In Somalia, Nuriddin Farah introduces us to a female freedom fighter overseeing a group of green, skeptical young charges. Where the protagonist in Niq Mhlongo is confronted by petty corruption and brutality from South African police, the central figure in Helon Habila’s story is a Nigerian writer whose fate is spared only when he starts ghostwriting poetry for his lovesick jailer.
African writers are also exploring their homelands’ complicated relationship with the West. For Senegal’s Fatou Diome and Nigeria’s E.C. Osundu, the relationship depicted is of a young, star-struck African idolizing a figure from afar. Elsewhere, Leila Aboulela writes of a young man with one foot in his native Sudan and another with his wife in Scotland, and trying to navigate the emotional distance between those two worlds and his loved ones in them.
And Djibouti’s Abdourahman A. Waberi puts a sardonic spin on Africa-as-woebegotten-charity-case, speculating about a world in which Zurich held the highest rate of AIDS infections and African leaders were making broad pronouncements about the hoards of impoverished, starving Japanese.
Stories that evoke the continent’s ancestral essence — from the scent of the vegetation to the sturdiness of its folk traditions — are juxtaposed against stories in which the saga of the individual in an urban mecca reflects new tensions arising in post-millennial Africa.
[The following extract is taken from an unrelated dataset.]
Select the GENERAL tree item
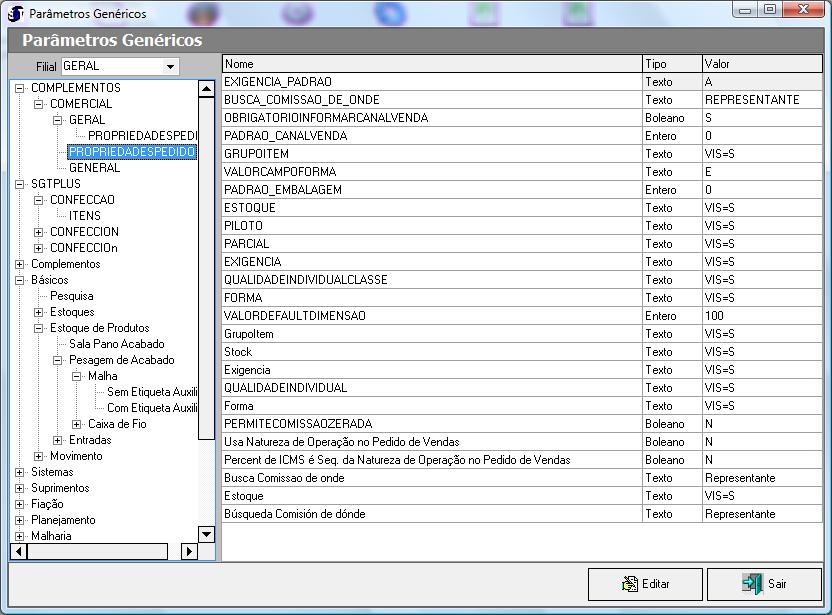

The hero of Aziz Choukari’s piece could be an aspiring rock star anywhere; he just so happens to be pursuing fame against the backdrop of hotly contested battles in Algeria.
And unless you consider that the issue of independent women is still a sticking point throughout Africa, Nadine Gordimer’s story about a South African woman coming to grips with her mother’s bohemian legacy might seem to be all but stateless, a story that could just as easily have been set in London or Manhattan.
Ultimately, this is a collection of, by and about modern Africa, of writers and characters negotiating their way through timeworn realities and new possibilities. The concluding selection, a short story by Ivan Vladislavic, shows how difficult that negotiation can be, as a discarded piece created for a South African museum exhibit bears the power to elicit reactions based on age-old, discredited power dynamics. It’s as if to say that no matter how far they’ve come as people and as nations, in Africa the past is never really, completely gone, at least not yet.
Perhaps the strongest theme emerging from Gods and Soldiers is that there’s no singular “voice of Africa”, no overarching cosmology to unify the continent’s literature. But that’s a great thing, in that more and more writers are finding their places within our global literary landscape (a collection of nonfiction reportage, essays and memoirs would be a worthy follow-up). We’ll still be reading many of these writers, and tracking how their finely cultivated perspectives view the current state of African affairs, long after the world moves on to the next cultural hotspot.